### SELECTED TEXT
# How long can you run a DVI cable?



## DJNewbie (Dec 13, 2004)

Great site. Thanks in advance for the help.

Just ordered my 921, I would like to set it up about 20 feet from my HDTV (42 Plasma). How far can I run the DVI cable. Is it worth spending several hundred dollars on a cable. 

Do I use a DVI-D single connector cable?

Can I run component cables 20 feet also?

One last question, I noticed the 921 has a set of RCA-type composite inputs. Can I connect a VCR to this input and then use the DVI connection to watch the VCR on the TV (that may be a stupid question, but I am new to this).

Thanks again
DJ


----------



## ClaudeR (Dec 7, 2003)

I am planning on running 25 feet. They do sell the cables up to 100 feet, but at a price. 

Try Monoprice.com for cables, less than $10 (+$8 shipping) for a 10 foot DVI-D Single link cable extender. Best prices I have found anywhere. 

I think yoiu are right about the VCR, and the 921 should upvert the signal for your HD TV.

### WHAT TO WORK ON
A - Answer these questions from the DVI cable thread:
(i) About how far from the HDTV does DJNewbie want to set up the 921?
(ii) How many feet does ClaudeR plan to run?
(iii) Up to what length does ClaudeR say the cables are sold?
B - In the DVI cable thread, why does ClaudeR point DJNewbie to Monoprice.com for cables?
The data that comes next has nothing to do with the DVI cable thread.

### DATA BLOCK
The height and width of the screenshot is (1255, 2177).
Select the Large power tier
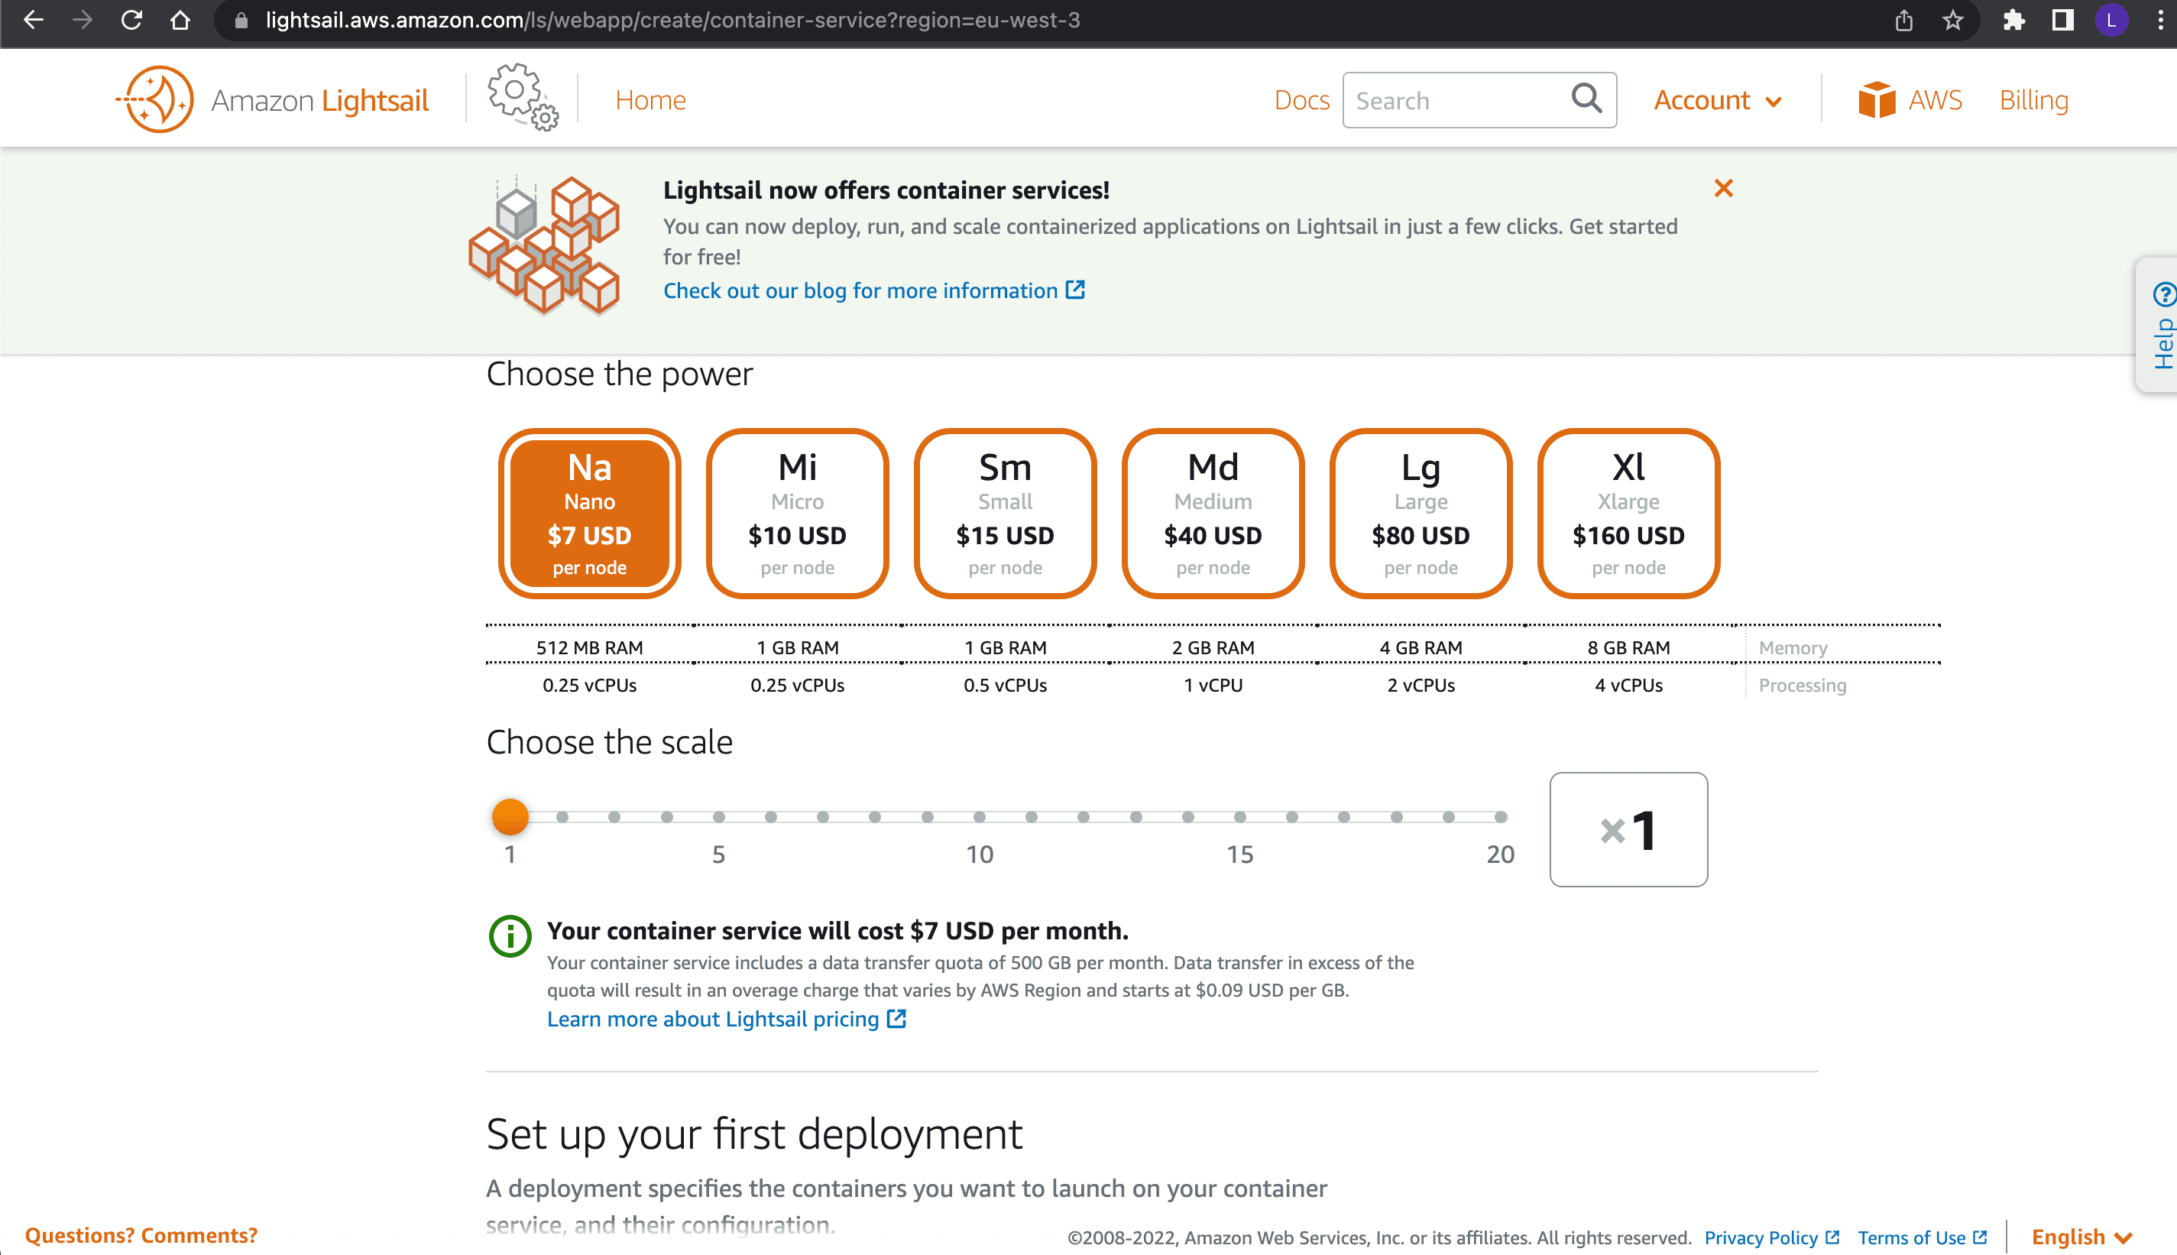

### ANSWERS FOR THE EXERCISE
A -
(i) About 20 feet.
(ii) 25 feet.
(iii) Up to 100 feet.

B - ClaudeR says Monoprice.com has the best prices found anywhere. A 10-foot DVI-D single link cable extender costs less than $10 there, plus $8 shipping.